Tout le monde s’était mis à jour de ses cotisations, si bien qu’en deux
versements des 13 avril et 4 mai le syndicat put verser à Kickert six
mille francs, suivis à la fin de mai d’un complément de cotisation de
quatre mille francs. Puis, en fonction des rentrées de cotisation des
adhérents, mais au rythme d’au moins deux mille francs par mois, les
engagements du syndicat furent strictement observés. En fin d’année,
Conrad se trouva avoir reçu vingt-sept mille cent francs, c’est-à-dire
un peu plus que la somme correspondant à l’achat de vingt-deux œuvres.
Son travail avait été assez intense dans l’année pour faire face
aisément à leur livraison. En revanche, le syndicat se trouvait en
retard pour procéder chaque trimestre au choix des œuvres. Un "comité
artistique" de six membres en était chargé sous la présidence de Louis
Glaser, mais il avait tardé volontairement à se réunir afin d’avoir la
vue la plus large possible sur la production de Conrad, laquelle
s’enrichissait régulièrement et plus vite encore durant les mois d’été
où le peintre travaillait sur le motif. Il apparut ainsi dès le début
que l’association ne s’intéressait qu’aux œuvres récentes. Le contrat
avec Kickert stipulait pourtant que la sélection pouvait porter aussi
bien sur ces dernières que sur de plus anciennes, encore en sa
possession. L’idée qu’une œuvre encore invendue ne peut être que d’un
intérêt et même d’une qualité moindres, un préjugé très répandu,
explique vraisemblablement cette limitation du choix. Dans le cas
particulier, cette attitude se justifie du reste un peu mieux, puisque
l’association avait un privilège sur la production de l’année en cours,
et aussi parce que les membres du comité artistique ne choisissaient
pas un tableau pour eux-mêmes, mais qu’ils opéraient collégialement au
nom et au profit des adhérents de l’association entre lesquels ces
tableaux étaient répartis ensuite par tirage au sort. Néanmoins, un
regard sur le stock des œuvres plus anciennes conservées par Kickert,
aurait permis d’en découvrir quelques-unes des plus ambitieuses du
peintre, des plus personnelles ou des plus subtiles, ou tout simplement
de celles qu’il avait montrées rarement parce qu’il se serait senti
trop privé de les avoir vendues !
Le comité artistique fixa son choix en 1938, sur six natures mortes,
cinq paysages et cinq marines. Les œuvres de l’année comprenaient deux
portraits, un genre de commandes que le contrat autorisait à Kickert à
condition qu’il respectât le prix minimum correspondant à leur format.

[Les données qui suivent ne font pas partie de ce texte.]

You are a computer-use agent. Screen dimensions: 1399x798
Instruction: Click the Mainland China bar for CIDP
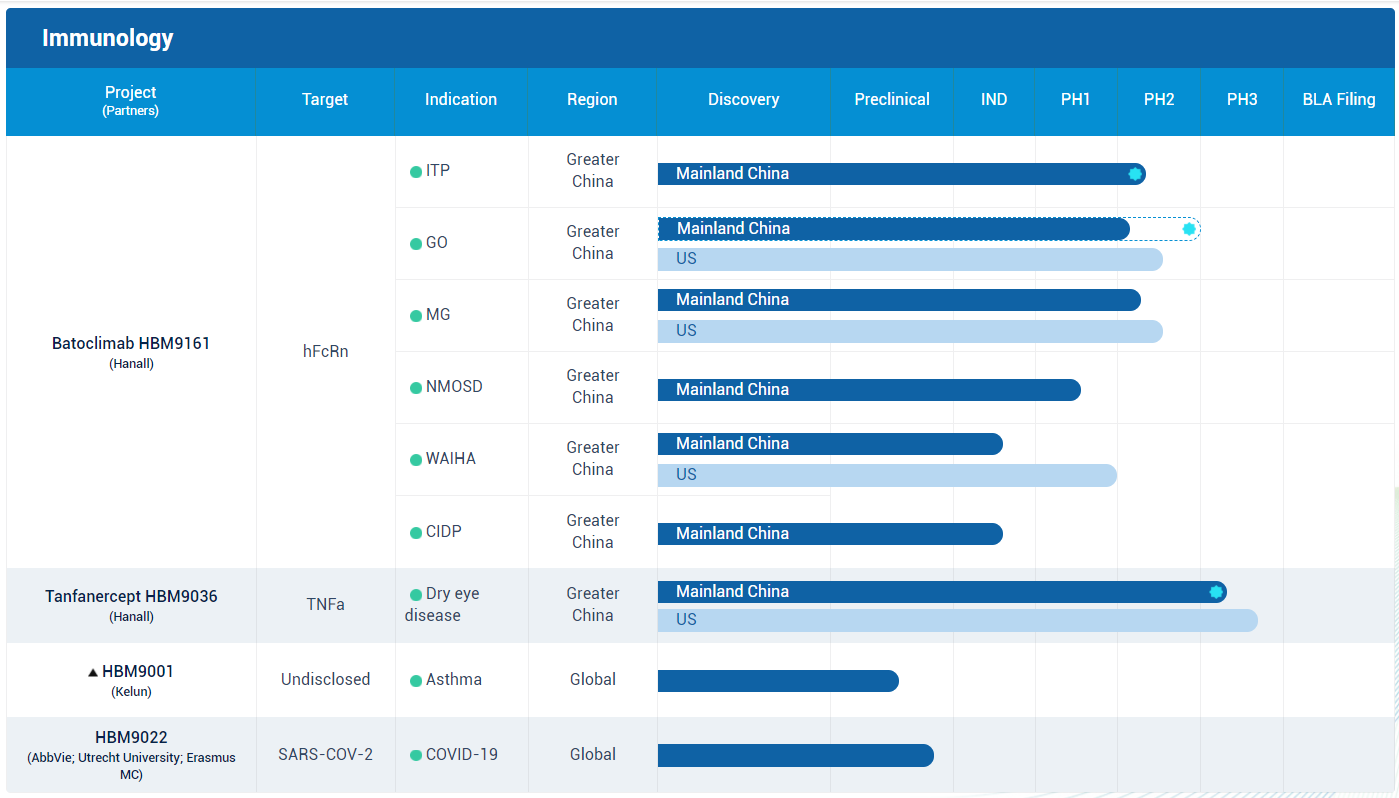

Cette dernière exigence paraîtra bien tatillonne puisqu’un portrait ne
pouvait intéresser que son modèle ou la famille de celui-ci. Pourtant
Conrad la respecta, ses archives en font foi (4).
(1) : Soit l’équivalent de 800 € d’aujourd’hui.
(2) : Pour la référence des dimensions, cf. liste p. 516.
(3) : Modeste ou économe, la Hollande n’éleva sa légation au rang d’ambassade, qu’après la guerre.
(4) : Cf. lettre de M. Silhol du 21 juillet 1938 (archives Gard-Kickert).